Geronimo connector wants to use "host" for the address.  Understand that 
the connectors are configured in the j2ee-server-plan.xml file (or 
tomcat-conig.xml in the source code).  Understand the confusion this 
will cause when Tomcat is using the word "host" or a subset of the word 
"host" in its configuration, and the the connector definition of a host 
is completely different.

Why is this an issue that we cannot use a generic term such as "address" 
or "inetaddress" or anything else that does not use the term "host"? 
Understand the implication of this.

> Joe
> Jeremy Boynes wrote:
>> Aaron Mulder wrote:
>>>     I disagree -- I think it's important to have a common management 
>>> interface (currently, for example, NetworkConnector), and having the 
>>> same properties called something different in every networkable GBean 
>>> totally defeats that.
>> I agree a common management interface is desirable.
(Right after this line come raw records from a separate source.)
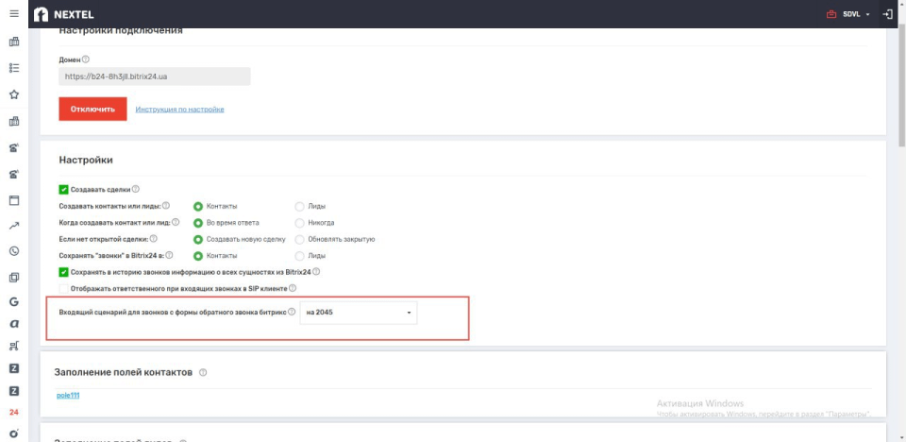Click the letter G icon in the sidebar

tap(14, 302)
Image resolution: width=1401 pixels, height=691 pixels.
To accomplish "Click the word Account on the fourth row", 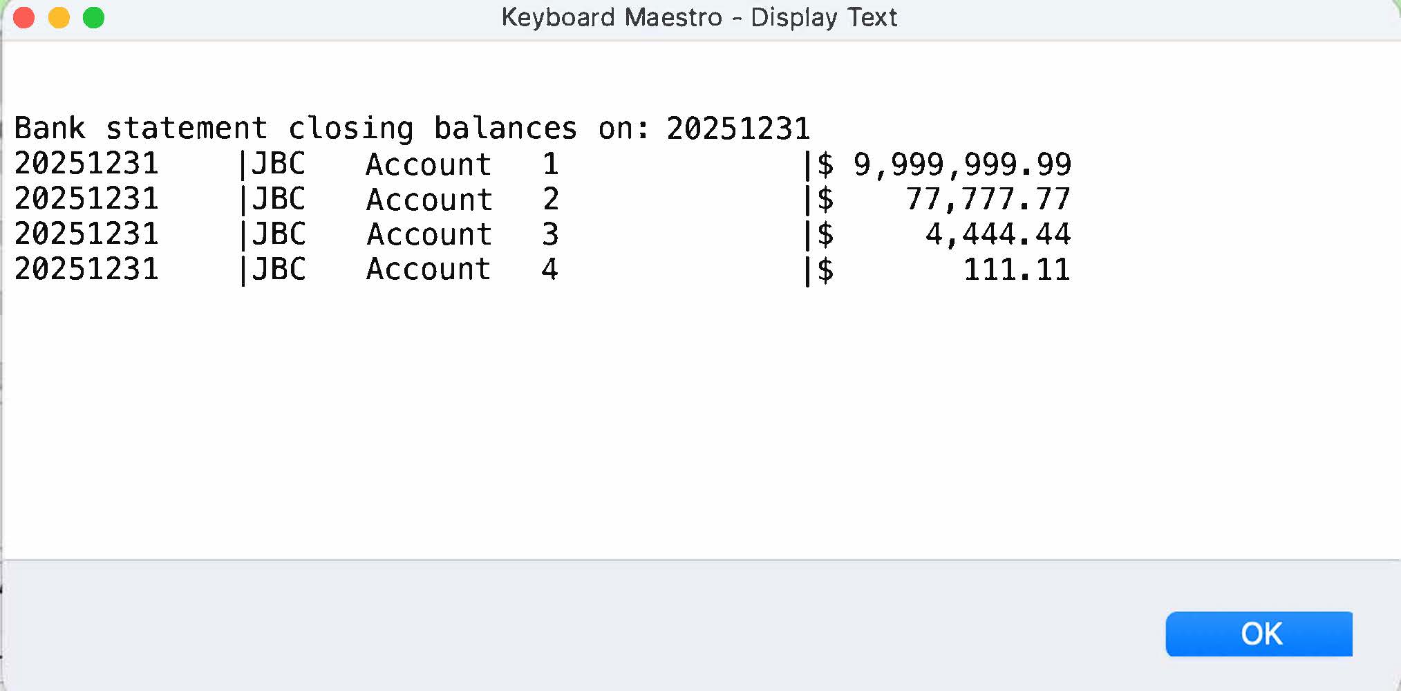I will tap(429, 269).

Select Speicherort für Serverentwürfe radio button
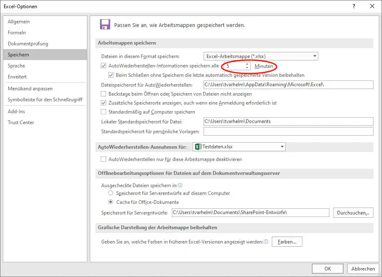coord(111,193)
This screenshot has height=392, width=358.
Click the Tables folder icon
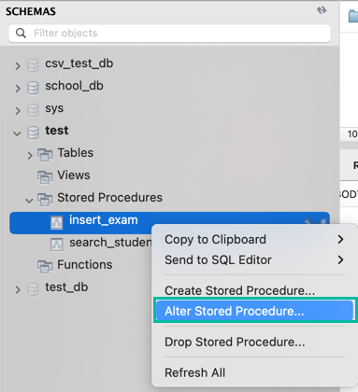coord(45,155)
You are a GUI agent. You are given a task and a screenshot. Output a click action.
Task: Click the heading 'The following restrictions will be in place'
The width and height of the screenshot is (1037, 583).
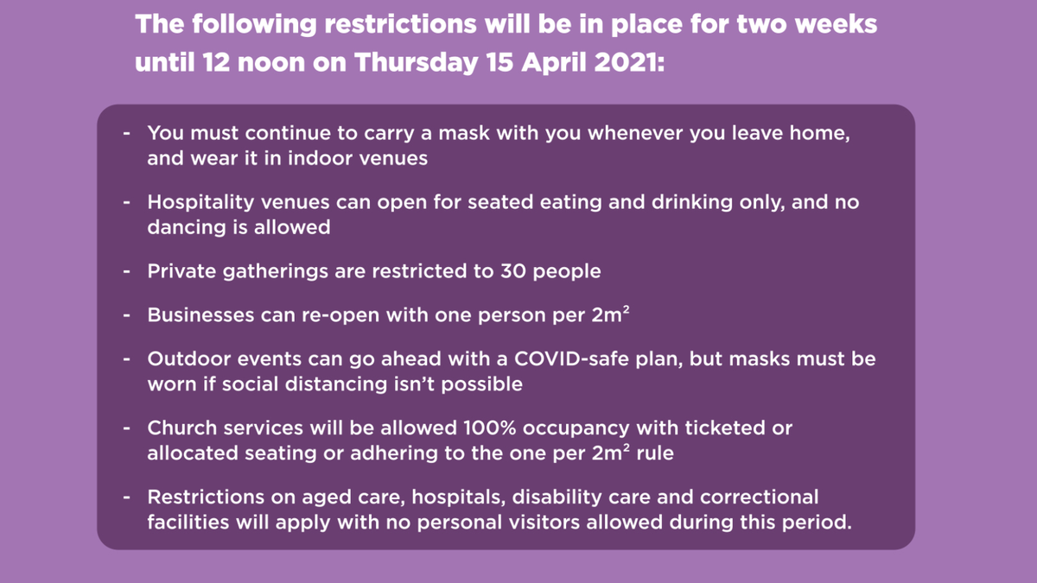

Unfortunately the 
>> containers we are integrating appear to have little in common. From 
>> what I hear Jeff saying, apparently simple concepts like "host" differ.
>> What this means is that we will need substantial extensions to the 
>> "common" interface to deal with these container specific concepts; the 
>> lowest common denominator is proving to be too low.
>> This does mean more work for us: alternative deployment 
>> infrastructure, alternative management APIs, multiple management 
>> portlets, and so on. However, it provides a simple and more intuitive 
>> interface for the user so should be done.